EXTRACTED ENTRIES:
*** Block opens ***
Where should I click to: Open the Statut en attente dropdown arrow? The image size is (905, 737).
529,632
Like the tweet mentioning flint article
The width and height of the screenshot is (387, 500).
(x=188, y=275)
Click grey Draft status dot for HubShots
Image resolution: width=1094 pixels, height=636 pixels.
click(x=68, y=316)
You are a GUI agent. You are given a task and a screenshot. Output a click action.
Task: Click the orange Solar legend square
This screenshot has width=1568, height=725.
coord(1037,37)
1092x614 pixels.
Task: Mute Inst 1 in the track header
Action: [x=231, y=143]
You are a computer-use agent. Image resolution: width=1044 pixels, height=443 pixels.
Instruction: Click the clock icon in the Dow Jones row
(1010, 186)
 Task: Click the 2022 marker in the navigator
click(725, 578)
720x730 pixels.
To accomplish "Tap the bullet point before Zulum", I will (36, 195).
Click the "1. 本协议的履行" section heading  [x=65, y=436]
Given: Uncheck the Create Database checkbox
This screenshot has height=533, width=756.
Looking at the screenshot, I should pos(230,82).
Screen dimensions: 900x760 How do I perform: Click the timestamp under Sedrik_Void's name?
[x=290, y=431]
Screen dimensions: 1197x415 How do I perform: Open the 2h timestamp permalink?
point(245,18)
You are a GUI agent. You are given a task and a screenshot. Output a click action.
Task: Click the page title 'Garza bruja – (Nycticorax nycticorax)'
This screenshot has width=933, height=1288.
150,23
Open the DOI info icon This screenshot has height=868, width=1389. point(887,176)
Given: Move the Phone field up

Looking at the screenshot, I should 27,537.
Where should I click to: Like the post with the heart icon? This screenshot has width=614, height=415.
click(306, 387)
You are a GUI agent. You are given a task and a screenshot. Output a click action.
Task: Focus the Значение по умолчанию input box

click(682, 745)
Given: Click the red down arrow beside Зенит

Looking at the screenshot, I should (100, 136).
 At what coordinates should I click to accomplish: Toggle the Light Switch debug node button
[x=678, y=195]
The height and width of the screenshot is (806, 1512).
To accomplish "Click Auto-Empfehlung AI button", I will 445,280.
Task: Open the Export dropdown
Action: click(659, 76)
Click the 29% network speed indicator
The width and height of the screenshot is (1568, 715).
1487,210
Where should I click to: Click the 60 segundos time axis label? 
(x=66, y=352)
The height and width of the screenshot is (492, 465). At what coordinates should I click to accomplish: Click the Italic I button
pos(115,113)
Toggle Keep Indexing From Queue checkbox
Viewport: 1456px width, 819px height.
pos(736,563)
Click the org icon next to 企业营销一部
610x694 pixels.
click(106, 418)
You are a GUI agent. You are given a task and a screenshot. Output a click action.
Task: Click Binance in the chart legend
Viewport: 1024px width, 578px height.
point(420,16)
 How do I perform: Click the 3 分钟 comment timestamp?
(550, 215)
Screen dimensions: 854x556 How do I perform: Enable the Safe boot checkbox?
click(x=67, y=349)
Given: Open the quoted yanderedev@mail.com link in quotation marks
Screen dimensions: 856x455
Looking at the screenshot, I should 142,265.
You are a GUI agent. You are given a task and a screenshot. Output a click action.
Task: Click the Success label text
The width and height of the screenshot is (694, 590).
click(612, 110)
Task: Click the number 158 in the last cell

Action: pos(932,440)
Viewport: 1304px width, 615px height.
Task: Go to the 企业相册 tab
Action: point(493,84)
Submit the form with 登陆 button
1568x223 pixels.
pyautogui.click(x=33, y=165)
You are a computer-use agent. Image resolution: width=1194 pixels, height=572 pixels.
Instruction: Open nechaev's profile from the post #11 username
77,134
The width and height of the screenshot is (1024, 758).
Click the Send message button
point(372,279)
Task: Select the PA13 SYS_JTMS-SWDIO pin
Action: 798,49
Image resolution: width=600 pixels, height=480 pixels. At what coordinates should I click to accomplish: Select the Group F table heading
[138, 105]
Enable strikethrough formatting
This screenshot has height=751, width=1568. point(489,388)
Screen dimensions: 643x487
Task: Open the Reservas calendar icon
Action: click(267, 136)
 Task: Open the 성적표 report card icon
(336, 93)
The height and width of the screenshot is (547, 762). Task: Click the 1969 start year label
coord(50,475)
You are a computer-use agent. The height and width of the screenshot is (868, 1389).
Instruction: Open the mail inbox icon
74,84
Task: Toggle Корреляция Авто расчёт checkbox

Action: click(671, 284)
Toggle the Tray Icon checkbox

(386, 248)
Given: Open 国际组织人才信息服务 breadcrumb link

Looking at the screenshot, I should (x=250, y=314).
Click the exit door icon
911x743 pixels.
*** Block closes ***
WHAT TO DO: Each line from the one containing "Toggle the Tray Icon checkbox" to the final line of the entries above must be returned exactly, and no other line may appear.

ANSWER FOR THE TASK:
Toggle the Tray Icon checkbox

(386, 248)
Given: Open 国际组织人才信息服务 breadcrumb link

Looking at the screenshot, I should (x=250, y=314).
Click the exit door icon
911x743 pixels.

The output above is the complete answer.